Tasks to perform ▸
1) Please rewrite the paragraph beginning "That system was rejected" in the Boston School Committee article as a short bulleted list that keeps its main facts.
2) In one to three sentences, explain why the Boston School Committee article calls the vote on the superintendent's school-closing plan last December particularly historic.

Page excerpt ▸
Boston School Committee members opposed the superintendent’s position just 25 times between January 1994 and this past July, the union reported, a rate of just over 1 percent.
Richard Stutman, president of the teachers union, called the committee “a rubber stamp for the superintendent.’’
“They’re always in favor of whatever the superintendent wants, without qualification, without debate,’’ Stutman said. “. . . Even when it isn’t unanimous, it’s still a vote in her favor.’’
The teachers’ union, which is in contract negotiations with the School Department, provided the analysis to the Globe, saying that the pattern of unanimity reflects an acquiescence by a board that should require more accountability from the administration, which has stumbled through recent cost-cutting proposals to close and reconfigure schools.
Until 1992, the city had an elected school committee, whose 13 members were often at odds with the mayor and his superintendent. The panel was also criticized for being too beholden to the teachers’ union, which can have great influence in local elections.
That system was rejected by a voter referendum, supported by Mayor Raymond L. Flynn, in favor of a seven-member panel appointed by the mayor. A home rule petition submitted by the mayor and City Council was enacted by the Legislature in 1991, and the first appointed School Committee was seated in January 1992.
The union’s analysis covered only the period beginning with Menino’s election to his first full term, which began in January 1994. It found that 2,144 of 2,169 School Committee votes were unanimous and supportive of the superintendent’s position.
Early in his tenure, Menino championed the idea of an appointed School Committee as he vowed to make dramatic changes in the city’s school system or be held accountable.
“I want to be judged as your mayor by what happens now in the Boston public schools,’’ he said in his 1996 State of the City speech, in which he promised improvements within two terms.
That same year, he led a successful campaign to retain the appointed School Committee, with voters supporting the system by more than 2 to 1.
Menino spokeswoman Dot Joyce said that the appointed School Committee has been successful and that it “takes the politics out of public education.’’
“It’s unfortunate that the teachers union during this difficult negotiation would play politics with education,’’ she said. “It is clear that the School Committee and the superintendent’s focus is on the education of our children and working out differences and coming to consensus for the betterment of their education.’’
The union’s analysis found that the rate of unanimity did not change much under different leaders over the years, but has peaked since the Rev. Gregory G. Groover Sr. took over as chairman in January 2009.
When several members of the School Committee voted to change the superintendent’s plan to close schools last December, the vote was particularly historic: Those were the first votes cast against an administration proposal under Groover’s leadership, the union found.
Groover acknowledged the board’s general support for the administration’s proposals, but said that the analysis overlooks the changes committee members are making to those proposals before they come to a vote.
“The point is well taken that the overwhelming majority of our votes tend to be unanimous,’’ Groover said. But he noted that “we do a lot of appropriate pushing back during the week leading up to the meetings.

Data shown ▸
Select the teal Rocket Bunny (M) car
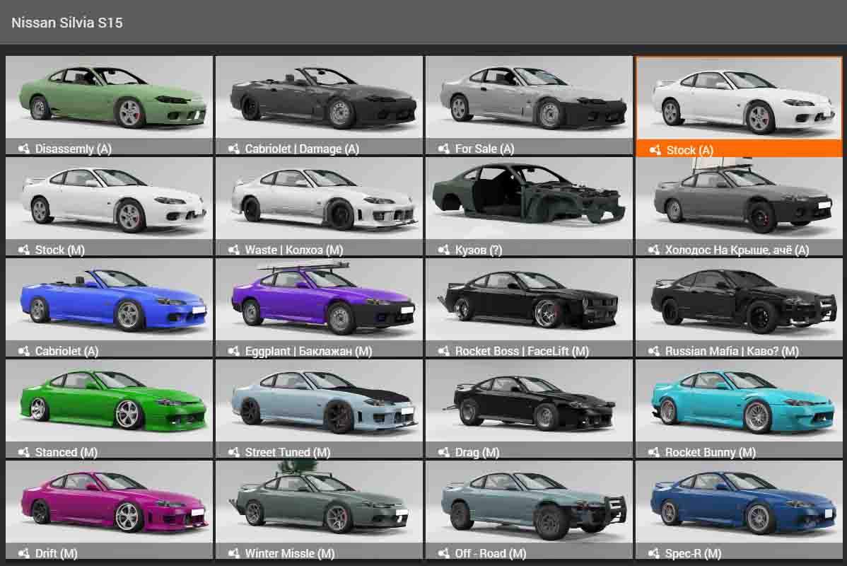This screenshot has width=847, height=566. click(x=739, y=401)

Per-task answers ▸
1)
- Voters rejected the elected school committee in a referendum backed by Mayor Raymond L. Flynn.
- It was replaced by a seven-member panel appointed by the mayor.
- The Legislature enacted a home rule petition from the mayor and City Council in 1991.
- The first appointed School Committee was seated in January 1992.

2) According to the union's analysis, those were the first votes cast against an administration proposal since Rev. Gregory G. Groover Sr. became chairman in January 2009.